One realisation I had, prompted by my clever producer, was that this coming of age story was not for children, it's for adults. The reason for this is that the film is sexually explicit and transgressive (!), somewhat violent, and it occurs against a background of extreme family breakdown. Sounds like fun eh?! It's set in NZ in the 80's so it's not Meadows territory, but if you took a Meadows style look at the heart of middle class disfunction then that's a close enough picture of the story and it's tone.

So for the last three years I have written three completely different frames and left the middle 70% of the movie more or less untouched, just sharpening various aspects as I went. Producers advice was not to fix the bulk of it because it was not broken! She is very good with scripts and writers, and very patient.
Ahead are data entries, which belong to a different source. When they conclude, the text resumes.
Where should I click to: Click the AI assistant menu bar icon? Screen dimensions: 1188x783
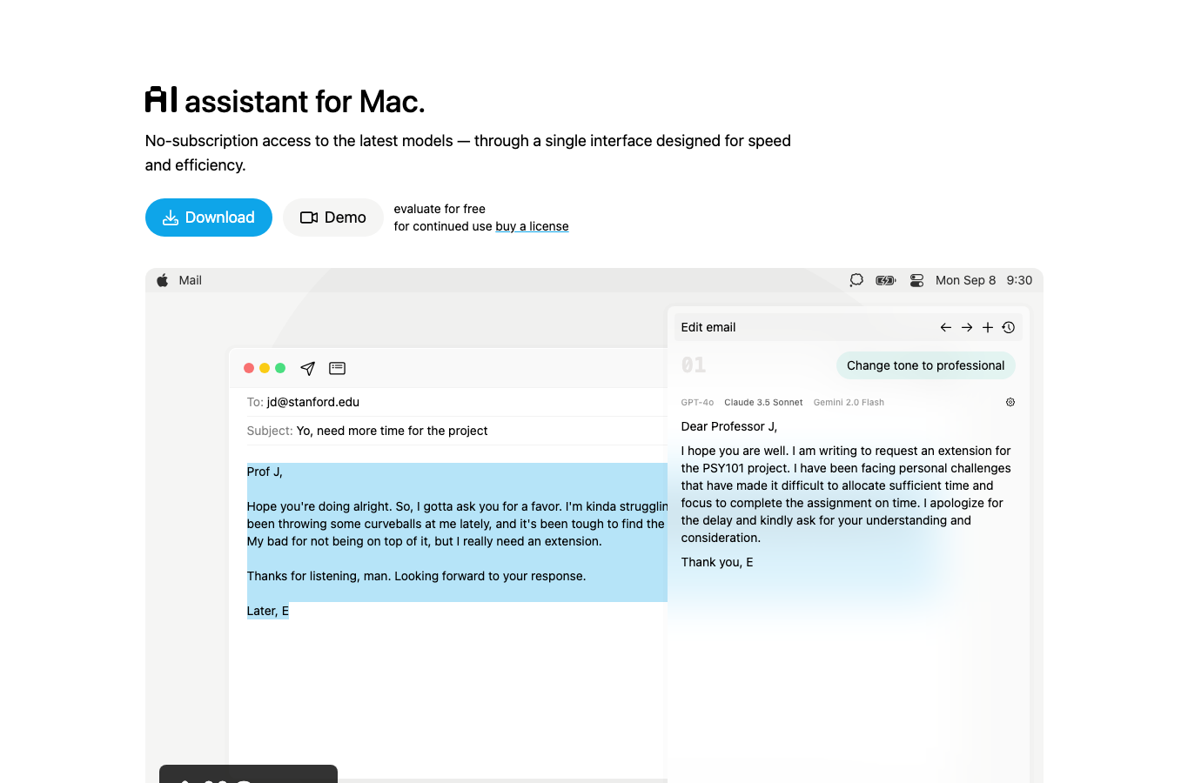click(856, 280)

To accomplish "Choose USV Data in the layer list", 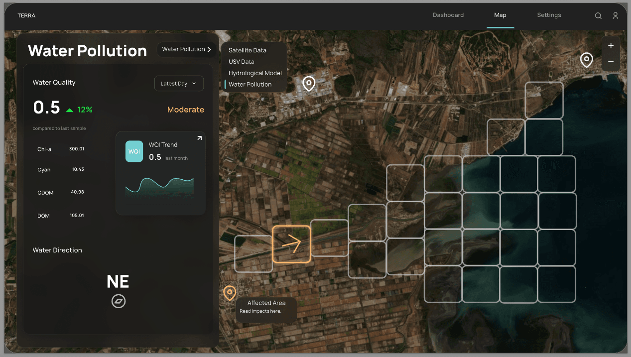I will coord(242,62).
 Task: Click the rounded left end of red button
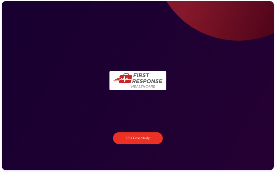click(x=117, y=138)
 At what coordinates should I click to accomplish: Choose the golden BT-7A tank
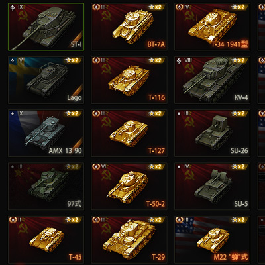coord(129,27)
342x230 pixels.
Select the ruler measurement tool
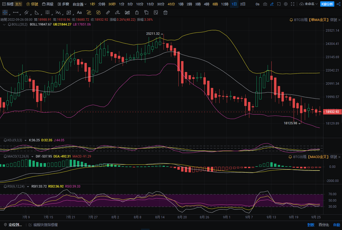click(x=108, y=12)
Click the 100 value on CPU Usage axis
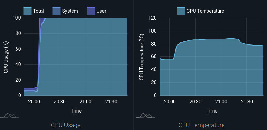267x130 pixels. pyautogui.click(x=17, y=18)
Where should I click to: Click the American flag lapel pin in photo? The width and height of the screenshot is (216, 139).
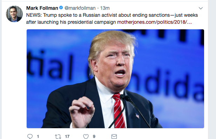click(x=137, y=116)
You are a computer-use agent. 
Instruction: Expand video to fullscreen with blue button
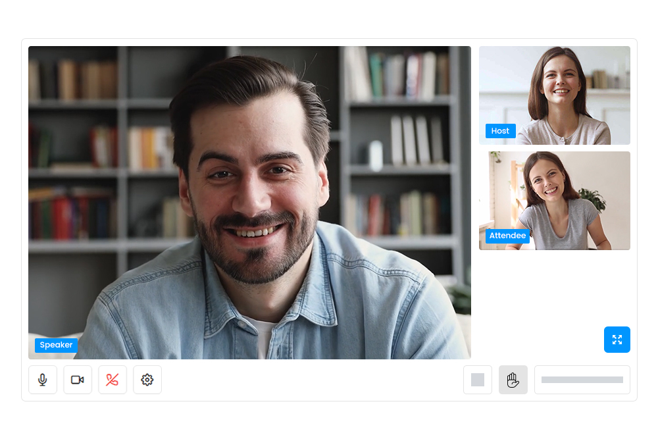pyautogui.click(x=617, y=340)
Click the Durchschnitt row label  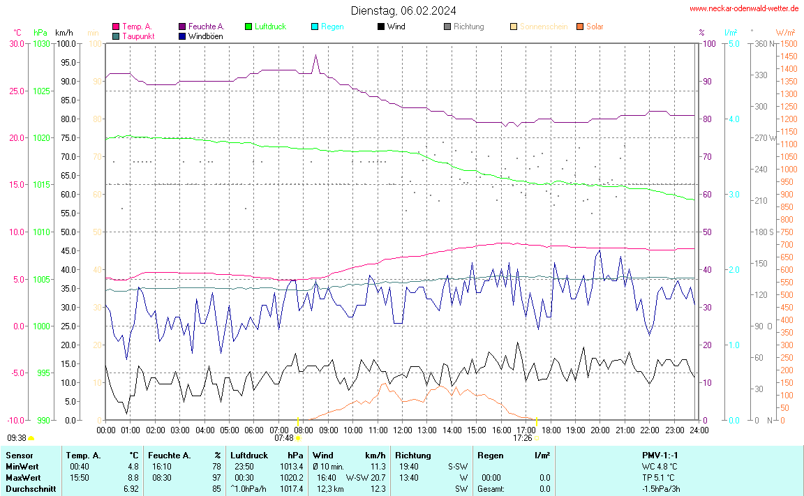pyautogui.click(x=31, y=489)
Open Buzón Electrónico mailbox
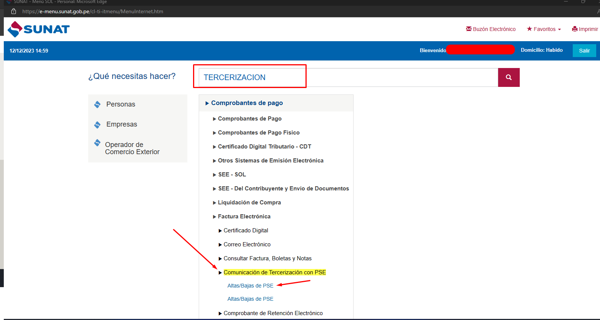This screenshot has width=600, height=320. point(491,29)
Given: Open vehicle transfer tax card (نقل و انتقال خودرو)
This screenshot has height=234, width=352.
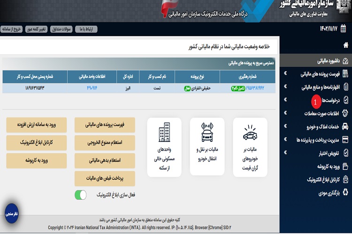Looking at the screenshot, I should point(207,146).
Wonderful.

The last version is finally feeling right to me, and it's largely because I have taken the deep dive into my own motivation to write the thing and gone a lot closer to the bone. The story itself is what I would call 'not an autobiography' though clearly the setting is more or less exactly when and where I grew up and the events are very much based in my own upbringing and things that were happening around me (I hear you groan) but it's not autobiography in that it's not 'my' story directly at all. I have used my background to confer authenticity and made up story as needed. Which means, like all good writers transforming their experience into fiction, I have mixed the grain of truth in with masses of poetic license. This is the job after all, chuck it in the crucible and pull the gold off the top.

So I left plotting behind and discovered intuitive and lived emotion as the guiding principle. Actually I don't believe in plotting at the moment, I'll go for wayfinding & storytelling any time, but that's another story...
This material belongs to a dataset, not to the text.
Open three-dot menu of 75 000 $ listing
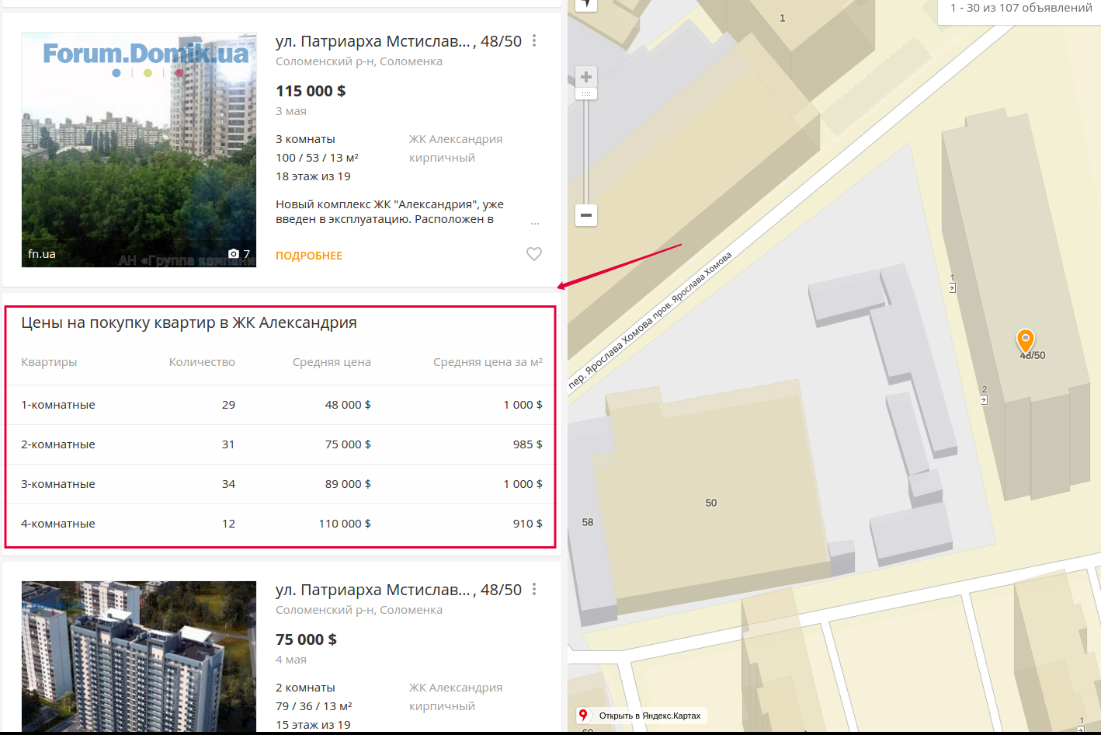This screenshot has height=735, width=1101. (x=534, y=590)
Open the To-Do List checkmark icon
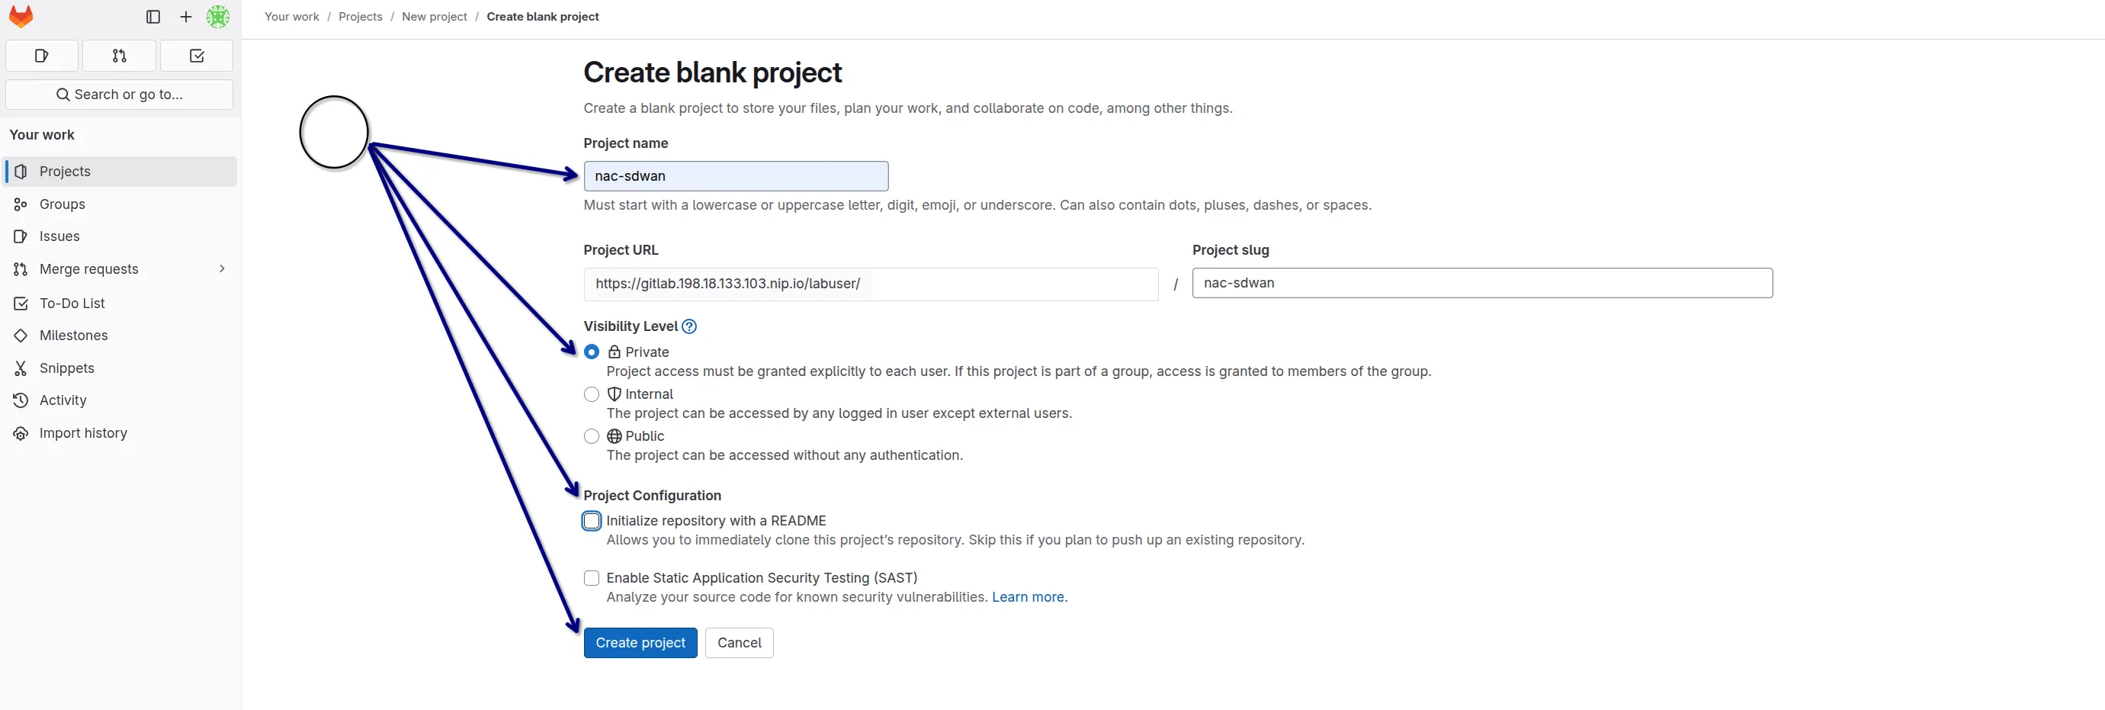Screen dimensions: 2105x710 195,56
I have written about the way that I found my new frame by going for a big walk in Scotland so I won't recap on that... but why did it work this time?

Make the bridge about emotion and experience not plot

In the previous drafts I have been solving the story from the protagonists point of view and trying to wrap it all up nicely with a bow. This has lead to some - frankly - mawkish writing and was like putting a layer of marshmallow over the top of a loaf of bread. I decided to stop thinking about the story at all and come back to me. Egotistical? Maybe, but instead of solving the story for the audience I now use my own experience as the bridge to the audience, because any audience this film will get will be more or less exactly like me. Parents trying to figure out how the f**k to bring up their kids.
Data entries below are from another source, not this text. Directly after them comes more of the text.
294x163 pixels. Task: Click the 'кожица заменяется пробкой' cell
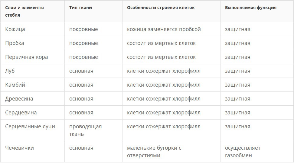164,29
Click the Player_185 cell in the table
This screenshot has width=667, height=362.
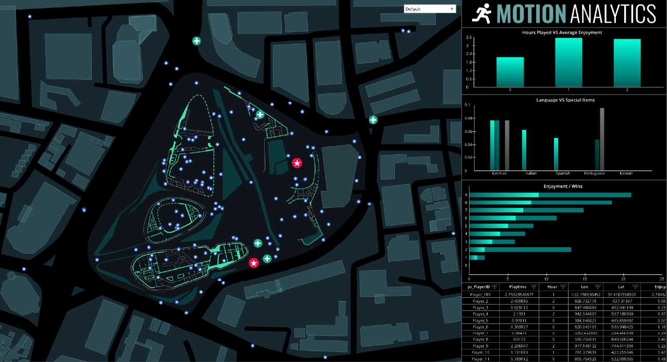click(x=480, y=295)
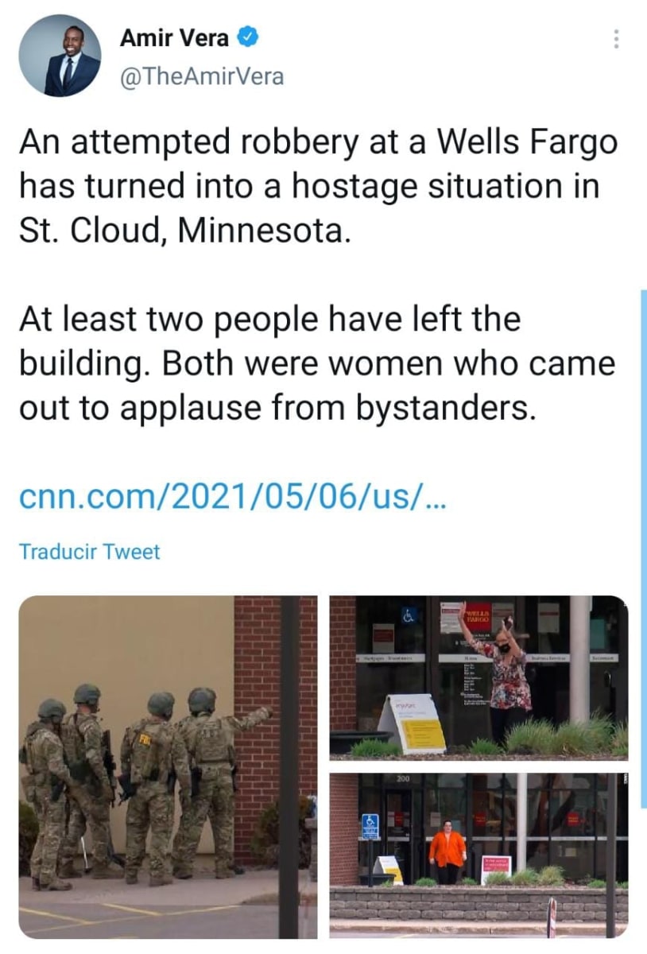The height and width of the screenshot is (954, 647).
Task: Click the yellow sandwich board sign in the top photo
Action: coord(413,724)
So the story is about a kid being bought up badly and instead of doing a 'what happened after that day' roundup, my new frame changes the game - the kid who was bought up badly is grown up and now trying to do something right for his kids. Basically I added an old version of the protagonist dealing with the fallout of his past while he tries to help his child grow up. This situation is something that is easy to understand and empathise with. So instead of trying to find a story based resolution I have ended up with an emotional bridge which, as it happens, tells the story enough to be satisfying AND brings the story into the lap of the audience. Yum yum yum, scriptwriting bliss!

Fuck 'what you know', write from the heart with courage and conviction

The big lesson here, and one that I keep coming back to over the last few years and projects, is to write from the heart. I don't mean that you need to 'write what you know' but that you need to 'write what you care about'. So that means you have to write from the heart with courage and conviction. And, funnily enough, finding this courage again and again is the hardest and least teachable part of writing. It is, however, the thing that makes the difference in the end, if only to my feelings about what I am writing. I fully accept this script still has about 5% chance of being made!

So, courage fellow writers, and conviction. And that should flow down into your storytelling and scenes too.